[PATCH 1 of 3] Correctly calculate and set Age header
Hiroaki Nakamura
hnakamur at gmail.com
Tue Jun 25 13:47:55 UTC 2024
Hello,
Thank you for your detailed review!
2024年6月24日(月) 9:02 Maxim Dounin <mdounin at mdounin.ru>:
>
> Hello!
>
> On Thu, Jun 20, 2024 at 08:39:43PM +0900, Hiroaki Nakamura wrote:
> Note that it might be a good idea to update the commit log to
> follow style rules, such as:
>
> : Cache: added calculation of the Age header.
> :
> : Implement the calculation of the Age header as specified in
> : RFC 9111 "HTTP Caching", https://www.rfc-editor.org/rfc/rfc9111.html
I have updated the commit message.
> > @@ -75,6 +77,8 @@
> > time_t error_sec;
> > time_t last_modified;
> > time_t date;
> > + time_t response_time;
>
> Note that the "response_time" field being added seems to be
> exactly equivalent to the exiting "date" field.

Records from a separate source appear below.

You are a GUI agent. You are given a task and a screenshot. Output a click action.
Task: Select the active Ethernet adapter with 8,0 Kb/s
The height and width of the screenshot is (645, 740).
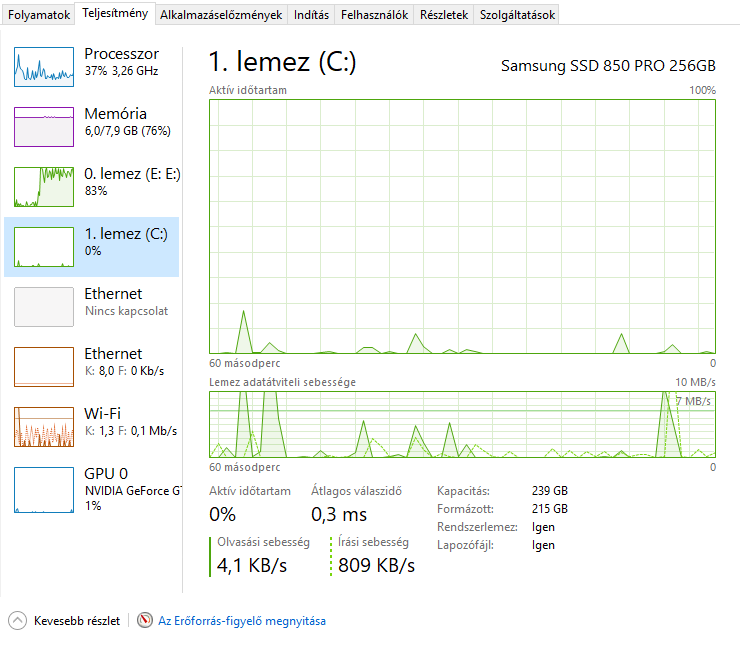pos(92,367)
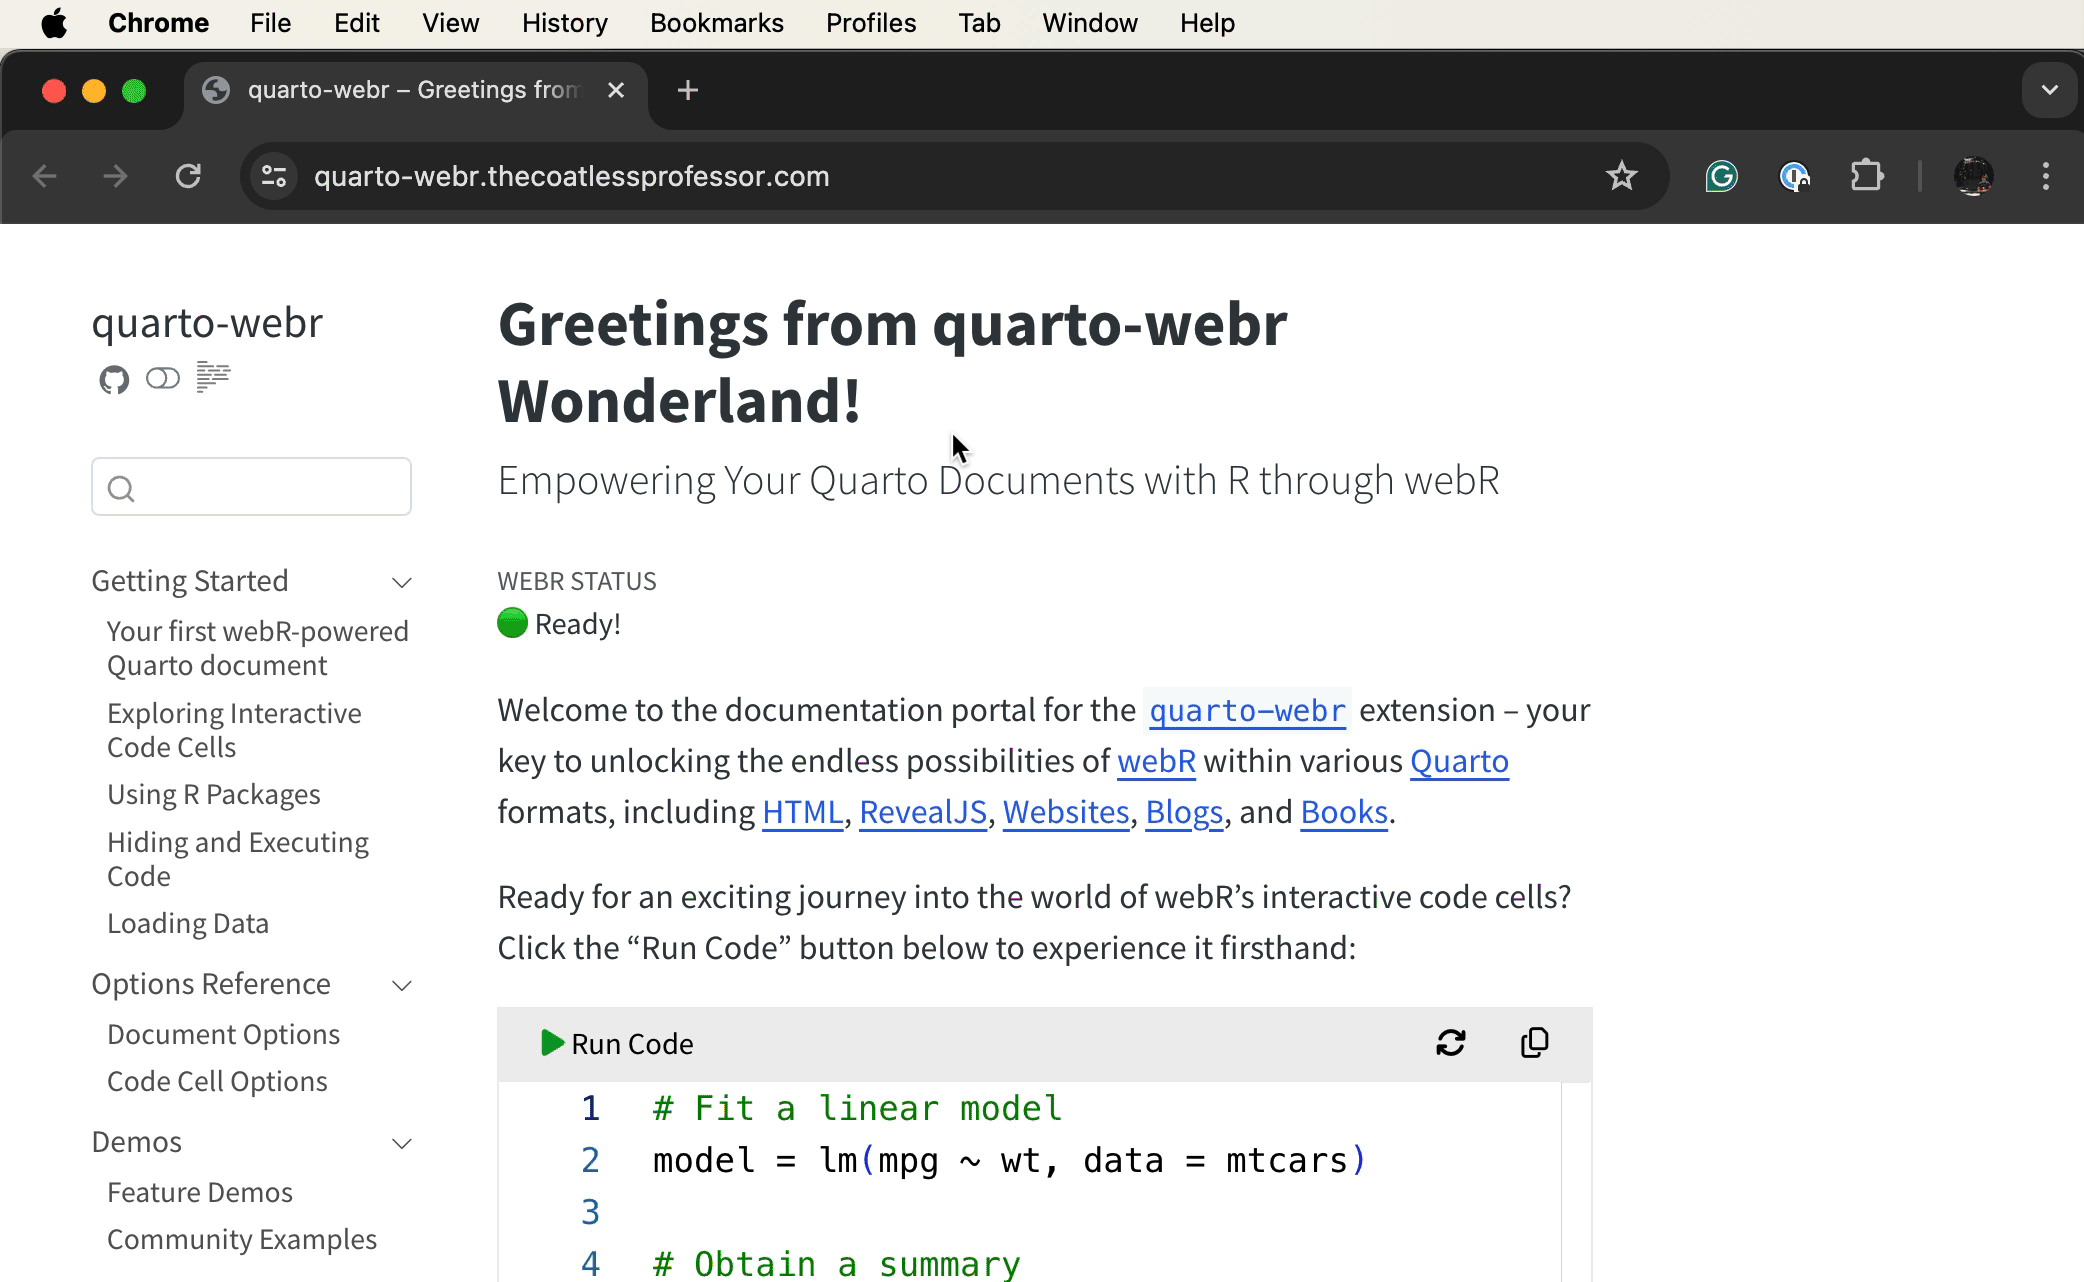Click the Run Code button
This screenshot has height=1282, width=2084.
(x=617, y=1043)
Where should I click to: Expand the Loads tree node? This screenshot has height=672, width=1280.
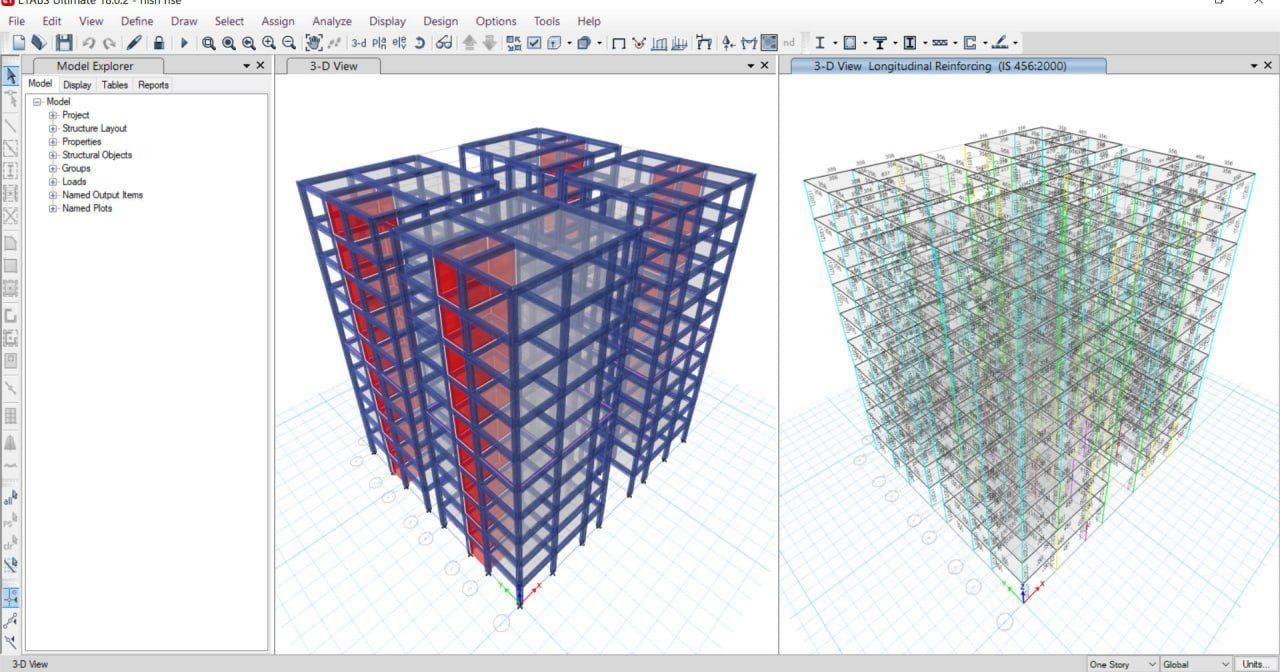tap(54, 182)
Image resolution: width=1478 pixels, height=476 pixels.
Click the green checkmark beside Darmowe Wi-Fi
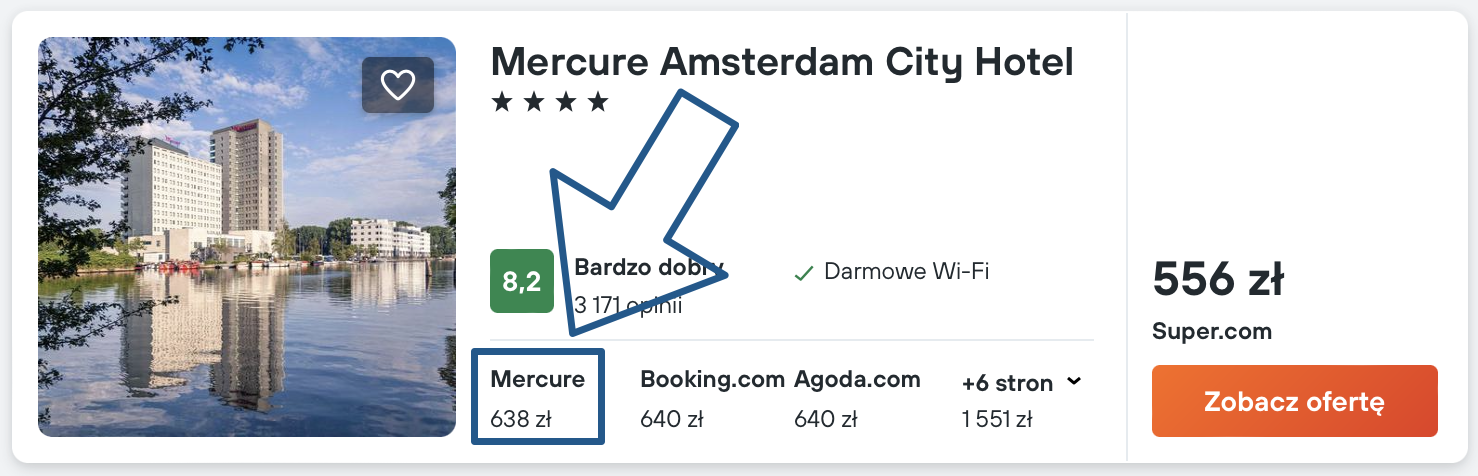tap(803, 273)
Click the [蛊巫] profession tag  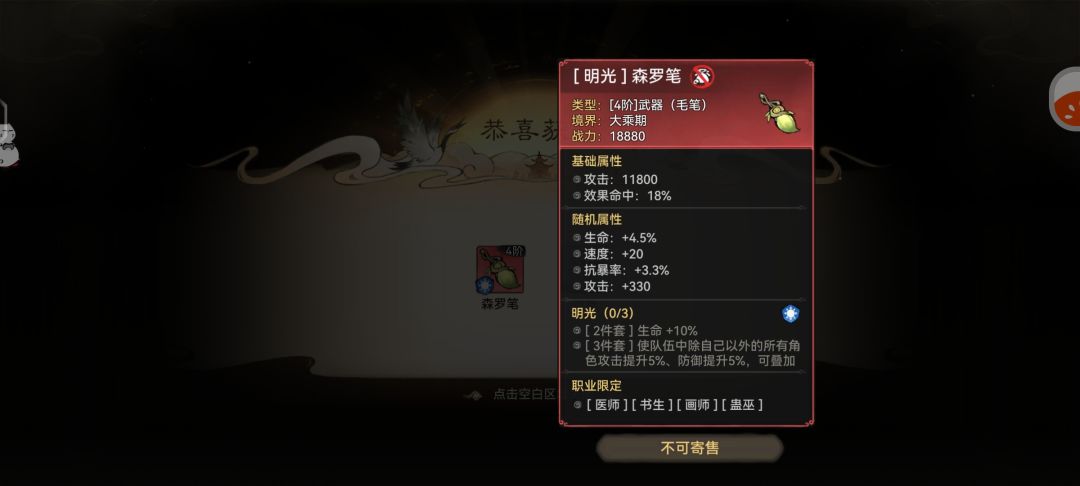[742, 405]
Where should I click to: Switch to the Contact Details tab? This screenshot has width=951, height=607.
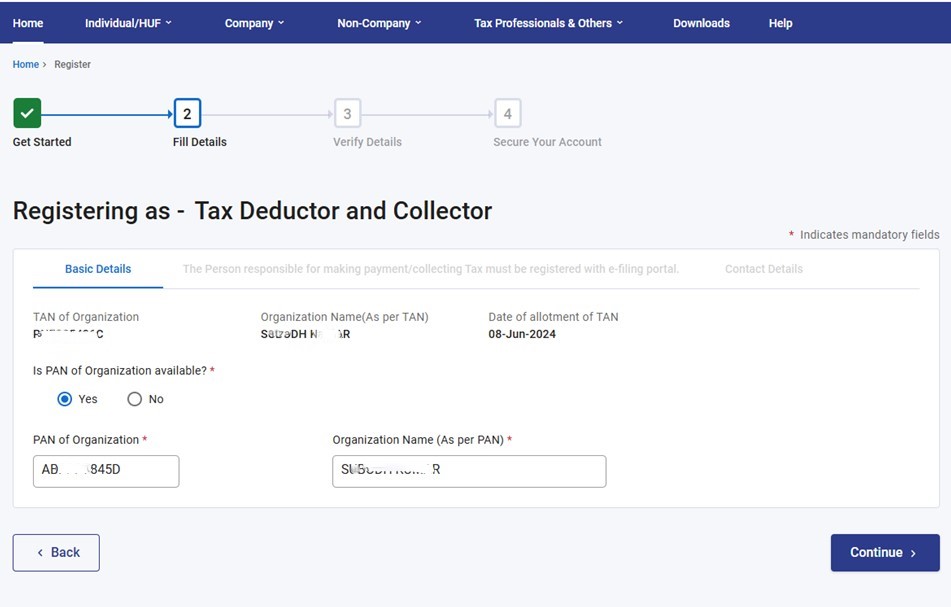[764, 269]
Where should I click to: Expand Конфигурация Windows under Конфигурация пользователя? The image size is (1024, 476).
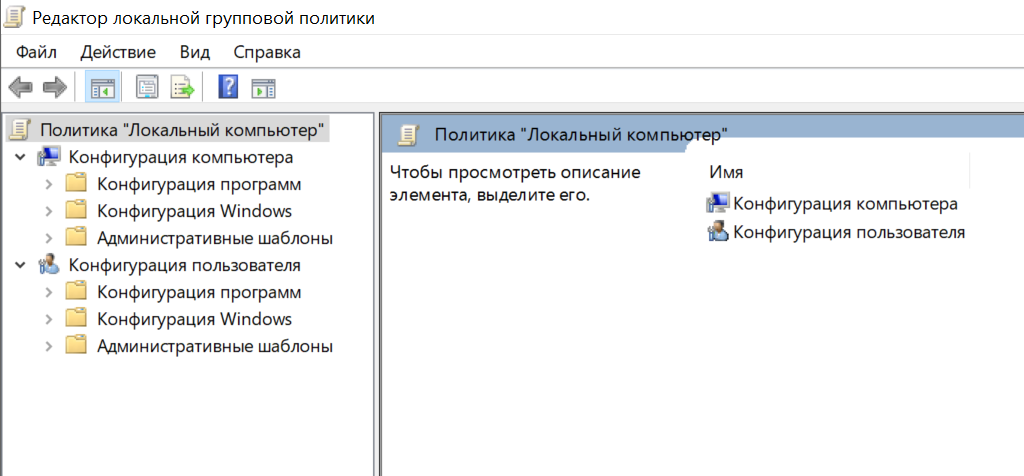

Yes, the "response_time" is equivalent to the "date" field when
receiving a response from the upstream.
However the 'date" is updated when sending a cached response.
We need to keep the cache creation time.
I have renamed "response_time" to "creation_time" to make it clearer.
> [diff]
> showfunc=1
I have added this config to my ~/.hgrc.
> Note that this uses data from the cache node, which is not
> available if the cache node was loaded from disk, for example, on
> server restart, and this will certainly lead to incorrect results.
> If I'm reading the code correctly, it will result in seconds since
> the Epoch in the Age header on all responses after a restart.
>
> This suggests that either things should be implemented quite
> differently, or this patch needs to be merged with the second one,
> which implements loading relevant information from the cache
> header.
I have merged this patch with the second one.
> > + ngx_log_debug3(NGX_LOG_DEBUG_HTTP, r->connection->log, 0,
> > + "http file cache send, resp:%O, resident:%d, age:%d",
> > + c->response_time, resident_time, current_age);
> Please also note that using "%d" for time_t is wrong, as time_t
> size might be different from the size of int. For time_t, "%T"
> should be used instead.
I have changed to use "%T".
> > diff -r 73929a4f3447 -r c81df54e3d03 src/http/ngx_http_request.h
> > --- a/src/http/ngx_http_request.h Thu Jun 20 20:26:24 2024 +0900
> > +++ b/src/http/ngx_http_request.h Thu Jun 20 20:26:41 2024 +0900
> > @@ -290,6 +290,7 @@
> > off_t content_offset;
> > time_t date_time;
> > time_t last_modified_time;
> > + off_t age_n;
>
> Using off_t here looks wrong, as off_t is a type for file offsets,
> and not for dates.
I have changed the type of age_n to time_t.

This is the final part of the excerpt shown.